Proton-Coupled Electron Transfer (PCET); Spectral and Kinetic Transient Absorption Analysis of Acridine Orange with Tri-Tert-Butylphenol
Understanding fundamental photo-induced proton-coupled electron transfer (PCET) reactions of small molecules is central to research ranging from solar fuels, biological signalling, and organic electronics. By combining spectral and kinetic information of the photo-generated excited states and radical species present, researchers are able to elucidate the PCET reaction mechanisms involved in these applications. The Edinburgh Instruments LP Transient Absorption Spectrometer is the world’s only commercial system capable of recording instantaneous spectral information utilising an ICCD camera, while then easily being able to switch to measuring kinetic data on a PMT detector – all under software control. It was used to carry out the research in this application note.
Researchers at the University of North Carolina, Chapel Hill, in the lab of Prof. Jillian L. Dempsey, have utilised an Edinburgh Instruments LP laser flash photolysis spectrometer equipped with an ICCD camera and PMT detector to record the spectral and kinetic PCET reaction mechanisms of a famous fluorophore, acridine orange (AO), with tri-tert-butylphenol (ttbPhOH) (J. Am. Chem. Soc. 2014, 136, 12221-12224).
Acridine orange is well known for its ability to stain DNA and RNA in cellular imaging, however, it also posses efficient intersystem crossing and a long-lived triplet state with a well defined radical cation; ideal for monitoring photo-induced PCET reactions. Phenols, such as tri-tert-butylphenol, have long been studied given their close resemblance to tyrosine and its importance in photosystem II solar harvesting, making this a perfect combination for fundamental photochemistry studies.

* _ACTIVITY LIST_:
1/ According to the application note, what is acridine orange well known for?
2/ From the application note, extract the passage starting at "Acridine orange is" and ending at "fundamental photochemistry studies.".

* _Saved data entries_:
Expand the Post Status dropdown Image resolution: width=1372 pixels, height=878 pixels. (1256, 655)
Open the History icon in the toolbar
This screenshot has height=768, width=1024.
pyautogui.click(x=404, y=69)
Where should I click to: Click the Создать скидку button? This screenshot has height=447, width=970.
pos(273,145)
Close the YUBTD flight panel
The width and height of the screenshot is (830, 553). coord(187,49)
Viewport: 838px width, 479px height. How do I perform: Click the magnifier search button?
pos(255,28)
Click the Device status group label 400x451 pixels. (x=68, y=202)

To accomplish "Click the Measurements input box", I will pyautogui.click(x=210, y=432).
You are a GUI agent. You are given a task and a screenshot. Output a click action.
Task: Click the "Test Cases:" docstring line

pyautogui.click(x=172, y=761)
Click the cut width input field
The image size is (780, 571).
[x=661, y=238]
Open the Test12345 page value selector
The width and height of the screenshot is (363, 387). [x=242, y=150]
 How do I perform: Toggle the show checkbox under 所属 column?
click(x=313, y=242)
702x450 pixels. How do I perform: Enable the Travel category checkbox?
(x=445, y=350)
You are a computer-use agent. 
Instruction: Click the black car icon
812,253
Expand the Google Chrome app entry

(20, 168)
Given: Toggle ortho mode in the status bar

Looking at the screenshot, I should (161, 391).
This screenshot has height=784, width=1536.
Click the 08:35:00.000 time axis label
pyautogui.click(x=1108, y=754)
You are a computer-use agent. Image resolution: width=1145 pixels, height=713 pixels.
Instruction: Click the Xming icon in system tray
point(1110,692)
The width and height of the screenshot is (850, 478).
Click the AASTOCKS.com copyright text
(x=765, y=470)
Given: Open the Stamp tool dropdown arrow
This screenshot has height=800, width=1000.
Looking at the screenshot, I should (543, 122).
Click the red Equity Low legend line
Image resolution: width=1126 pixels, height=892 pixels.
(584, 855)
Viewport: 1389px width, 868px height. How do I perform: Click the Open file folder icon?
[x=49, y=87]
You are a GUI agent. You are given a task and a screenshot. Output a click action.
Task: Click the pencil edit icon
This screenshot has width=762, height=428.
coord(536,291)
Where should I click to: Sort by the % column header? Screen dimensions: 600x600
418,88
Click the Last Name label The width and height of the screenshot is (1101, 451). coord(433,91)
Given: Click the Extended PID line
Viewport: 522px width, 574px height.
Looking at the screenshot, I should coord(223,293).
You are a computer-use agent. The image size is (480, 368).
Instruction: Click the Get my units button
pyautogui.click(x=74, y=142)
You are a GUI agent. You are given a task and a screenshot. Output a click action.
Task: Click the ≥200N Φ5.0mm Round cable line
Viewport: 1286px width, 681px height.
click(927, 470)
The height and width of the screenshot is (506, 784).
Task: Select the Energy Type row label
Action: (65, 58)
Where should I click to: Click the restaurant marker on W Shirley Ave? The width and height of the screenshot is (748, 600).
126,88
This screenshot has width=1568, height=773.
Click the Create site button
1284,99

* _REPLIES_:
1/ Acridine orange is well known for its ability to stain DNA and RNA in cellular imaging.

2/
Acridine orange is well known for its ability to stain DNA and RNA in cellular imaging, however, it also posses efficient intersystem crossing and a long-lived triplet state with a well defined radical cation; ideal for monitoring photo-induced PCET reactions. Phenols, such as tri-tert-butylphenol, have long been studied given their close resemblance to tyrosine and its importance in photosystem II solar harvesting, making this a perfect combination for fundamental photochemistry studies.